Open vocabulary semantic segmentation, crucial for segmenting objects across domains without being limited to predefined categories, has seen notable advancements with the introduction of key methodologies [6], [7], [7], [8], [9], [10], [28], [29], [30], [31], [32], [33], [34].

Early attempts, such as ZS3Net [30] and SPNet [32], focused on zero-shot learning, training custom modules to bridge visual and language embedding spaces. These methods set the foundation for future improvements.

This area has seen significant improvement, particularly through integrating vision-language models like CLIP [13], which train visual and textual feature encoders on extensive image-text pairs. LSeg [33], OpenSeg [7], OPSNet [34], and OVSeg [7] have each contributed to the advancements in the field leveraging CLIP [13]. These methods typically generate class-agnostic masks before using CLIP [13] to classify each mask, demonstrating the versatility of CLIP [13] embeddings in open vocabulary semantic segmentation.

Moreover, MaskCLIP [9] and GEM [35] have highlighted the potential of using intermediate representations from a frozen CLIP [13] encoder to directly segment images without additional training, reducing both annotation and training costs. Concurrently, models like ODISE [8] have explored the integration of pre-trained diffusion models [12] with CLIP [13] to extend to high performance panoptic segmentation.

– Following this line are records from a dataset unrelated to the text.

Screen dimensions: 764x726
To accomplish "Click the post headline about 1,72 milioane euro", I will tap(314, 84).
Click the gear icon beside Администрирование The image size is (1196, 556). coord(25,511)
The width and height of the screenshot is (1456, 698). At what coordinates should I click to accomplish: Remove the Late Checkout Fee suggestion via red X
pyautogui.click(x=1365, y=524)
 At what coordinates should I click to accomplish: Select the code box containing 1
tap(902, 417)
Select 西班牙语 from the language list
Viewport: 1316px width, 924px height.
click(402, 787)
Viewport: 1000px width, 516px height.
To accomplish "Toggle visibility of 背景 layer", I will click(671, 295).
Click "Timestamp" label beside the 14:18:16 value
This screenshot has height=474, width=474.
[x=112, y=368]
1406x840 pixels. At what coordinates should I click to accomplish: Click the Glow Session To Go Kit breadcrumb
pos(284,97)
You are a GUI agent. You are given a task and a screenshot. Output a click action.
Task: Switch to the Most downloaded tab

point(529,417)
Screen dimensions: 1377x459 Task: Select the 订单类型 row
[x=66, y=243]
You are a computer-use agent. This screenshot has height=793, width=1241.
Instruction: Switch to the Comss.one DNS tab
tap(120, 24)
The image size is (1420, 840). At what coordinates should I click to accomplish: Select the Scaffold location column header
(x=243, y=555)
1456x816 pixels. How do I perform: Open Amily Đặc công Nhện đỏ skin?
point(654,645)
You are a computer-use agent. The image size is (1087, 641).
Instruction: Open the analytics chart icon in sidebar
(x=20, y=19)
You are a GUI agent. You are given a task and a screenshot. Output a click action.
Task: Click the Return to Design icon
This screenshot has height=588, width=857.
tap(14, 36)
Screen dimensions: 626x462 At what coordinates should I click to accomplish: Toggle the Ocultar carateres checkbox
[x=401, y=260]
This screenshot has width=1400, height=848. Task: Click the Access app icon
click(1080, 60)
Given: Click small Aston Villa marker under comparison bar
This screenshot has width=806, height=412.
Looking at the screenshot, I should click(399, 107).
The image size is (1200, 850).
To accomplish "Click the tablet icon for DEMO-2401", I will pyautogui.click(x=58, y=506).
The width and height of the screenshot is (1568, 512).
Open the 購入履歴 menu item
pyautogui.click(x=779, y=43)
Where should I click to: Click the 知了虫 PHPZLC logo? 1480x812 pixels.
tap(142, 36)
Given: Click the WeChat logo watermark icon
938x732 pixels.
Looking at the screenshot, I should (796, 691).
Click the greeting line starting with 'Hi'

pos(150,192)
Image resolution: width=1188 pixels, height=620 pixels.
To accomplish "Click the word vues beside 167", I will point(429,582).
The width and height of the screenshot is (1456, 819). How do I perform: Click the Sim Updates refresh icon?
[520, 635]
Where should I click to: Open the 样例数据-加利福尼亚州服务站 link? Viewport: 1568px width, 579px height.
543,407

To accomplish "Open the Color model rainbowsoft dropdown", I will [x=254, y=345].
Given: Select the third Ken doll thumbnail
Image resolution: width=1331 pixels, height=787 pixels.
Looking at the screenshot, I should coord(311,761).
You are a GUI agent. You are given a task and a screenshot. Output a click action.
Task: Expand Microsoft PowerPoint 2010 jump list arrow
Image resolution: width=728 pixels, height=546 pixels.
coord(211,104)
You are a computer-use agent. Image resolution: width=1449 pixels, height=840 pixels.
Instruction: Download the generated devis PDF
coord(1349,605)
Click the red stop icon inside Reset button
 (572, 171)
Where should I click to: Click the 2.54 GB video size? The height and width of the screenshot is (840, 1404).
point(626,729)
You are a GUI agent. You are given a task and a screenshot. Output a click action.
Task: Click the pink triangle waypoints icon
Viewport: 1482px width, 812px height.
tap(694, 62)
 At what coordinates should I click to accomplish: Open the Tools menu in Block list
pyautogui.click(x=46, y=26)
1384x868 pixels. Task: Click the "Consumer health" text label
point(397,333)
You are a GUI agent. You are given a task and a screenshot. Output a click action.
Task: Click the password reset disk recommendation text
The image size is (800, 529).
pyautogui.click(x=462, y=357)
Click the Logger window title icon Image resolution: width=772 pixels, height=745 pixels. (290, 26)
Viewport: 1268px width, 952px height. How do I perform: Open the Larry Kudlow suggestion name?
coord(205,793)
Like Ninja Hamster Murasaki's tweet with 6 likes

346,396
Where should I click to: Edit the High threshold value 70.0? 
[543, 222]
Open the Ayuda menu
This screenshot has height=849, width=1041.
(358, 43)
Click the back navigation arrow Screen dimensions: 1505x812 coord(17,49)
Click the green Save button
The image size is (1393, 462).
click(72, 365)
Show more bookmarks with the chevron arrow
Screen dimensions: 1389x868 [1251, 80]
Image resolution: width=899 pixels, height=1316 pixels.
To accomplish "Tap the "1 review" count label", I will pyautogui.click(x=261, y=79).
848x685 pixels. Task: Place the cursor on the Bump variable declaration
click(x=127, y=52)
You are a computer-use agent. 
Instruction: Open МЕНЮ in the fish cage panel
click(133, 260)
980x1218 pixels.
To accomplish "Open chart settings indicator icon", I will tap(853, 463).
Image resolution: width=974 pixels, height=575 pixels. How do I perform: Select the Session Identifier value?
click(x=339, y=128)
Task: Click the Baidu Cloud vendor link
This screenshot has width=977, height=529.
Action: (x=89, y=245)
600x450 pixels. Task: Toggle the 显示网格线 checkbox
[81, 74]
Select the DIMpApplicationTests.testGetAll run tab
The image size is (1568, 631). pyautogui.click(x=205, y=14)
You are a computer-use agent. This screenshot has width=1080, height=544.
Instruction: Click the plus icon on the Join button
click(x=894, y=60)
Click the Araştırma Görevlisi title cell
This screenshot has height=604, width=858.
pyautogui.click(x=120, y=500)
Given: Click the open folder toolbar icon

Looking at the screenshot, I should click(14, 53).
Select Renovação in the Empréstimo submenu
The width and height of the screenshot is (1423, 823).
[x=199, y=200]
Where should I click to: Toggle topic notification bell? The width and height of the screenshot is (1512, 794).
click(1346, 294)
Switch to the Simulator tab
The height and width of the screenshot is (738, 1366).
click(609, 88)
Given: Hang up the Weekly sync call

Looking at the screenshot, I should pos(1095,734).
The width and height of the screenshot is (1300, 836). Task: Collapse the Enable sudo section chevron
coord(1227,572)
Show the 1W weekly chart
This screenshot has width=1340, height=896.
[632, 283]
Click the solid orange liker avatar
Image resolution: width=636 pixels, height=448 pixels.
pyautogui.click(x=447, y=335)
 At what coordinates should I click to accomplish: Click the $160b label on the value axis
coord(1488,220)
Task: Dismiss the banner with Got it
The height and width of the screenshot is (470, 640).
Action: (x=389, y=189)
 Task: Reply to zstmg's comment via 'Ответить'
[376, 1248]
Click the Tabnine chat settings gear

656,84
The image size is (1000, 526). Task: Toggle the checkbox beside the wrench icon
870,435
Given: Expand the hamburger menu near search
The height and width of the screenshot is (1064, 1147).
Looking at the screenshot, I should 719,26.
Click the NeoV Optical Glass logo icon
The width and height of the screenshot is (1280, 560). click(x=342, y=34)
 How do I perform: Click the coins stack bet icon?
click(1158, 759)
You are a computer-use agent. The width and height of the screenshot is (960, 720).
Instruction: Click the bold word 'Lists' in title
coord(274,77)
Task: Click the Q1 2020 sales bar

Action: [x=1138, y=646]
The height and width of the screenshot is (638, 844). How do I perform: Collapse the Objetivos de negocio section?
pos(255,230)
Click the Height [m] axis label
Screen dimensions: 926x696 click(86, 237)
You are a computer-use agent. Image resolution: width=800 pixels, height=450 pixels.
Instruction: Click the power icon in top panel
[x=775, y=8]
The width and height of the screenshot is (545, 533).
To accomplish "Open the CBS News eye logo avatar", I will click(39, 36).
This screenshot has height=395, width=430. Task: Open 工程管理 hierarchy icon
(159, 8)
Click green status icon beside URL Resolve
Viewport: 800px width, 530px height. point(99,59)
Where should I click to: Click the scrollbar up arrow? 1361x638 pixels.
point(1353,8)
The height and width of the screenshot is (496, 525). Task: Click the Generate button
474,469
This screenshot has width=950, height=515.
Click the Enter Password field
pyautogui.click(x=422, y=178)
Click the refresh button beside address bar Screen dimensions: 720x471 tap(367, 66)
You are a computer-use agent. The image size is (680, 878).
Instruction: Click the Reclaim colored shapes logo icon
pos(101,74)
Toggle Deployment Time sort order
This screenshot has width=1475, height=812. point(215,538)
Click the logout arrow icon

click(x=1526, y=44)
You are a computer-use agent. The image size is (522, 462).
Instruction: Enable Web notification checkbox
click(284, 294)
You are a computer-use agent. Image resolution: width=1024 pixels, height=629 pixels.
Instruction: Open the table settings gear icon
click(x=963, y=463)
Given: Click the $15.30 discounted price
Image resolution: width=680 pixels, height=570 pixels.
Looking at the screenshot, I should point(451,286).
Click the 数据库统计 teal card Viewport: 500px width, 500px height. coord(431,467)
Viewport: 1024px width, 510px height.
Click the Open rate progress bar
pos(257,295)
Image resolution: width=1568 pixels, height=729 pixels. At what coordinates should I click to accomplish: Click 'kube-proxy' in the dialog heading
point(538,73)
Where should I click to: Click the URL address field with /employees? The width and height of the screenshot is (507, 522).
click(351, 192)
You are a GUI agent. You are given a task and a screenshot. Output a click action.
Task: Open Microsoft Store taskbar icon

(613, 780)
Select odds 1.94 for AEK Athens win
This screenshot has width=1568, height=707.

Despite these advancements, a limitation across these methods is their reliance on text input as guidance from users. Our TAG tackles this limitation and allows for open-vocabulary segmentation without text guidance. Closest and concurrent to our work is the zero-guidance semantic segmentation paradigm [14], in which clustered DINO [4] embeddings are combined with CLIP [13]. To generate captions from CLIP [13] features, ZeroSeg [14] uses ZeroCap [36] which combines a language model, GPT-2 [15], with CLIP [13]. It adjusts parts of GPT-2 [15] to finish the sentence, starting with “Image of a...” so that the sentence closely matches the images according to CLIP’s understanding.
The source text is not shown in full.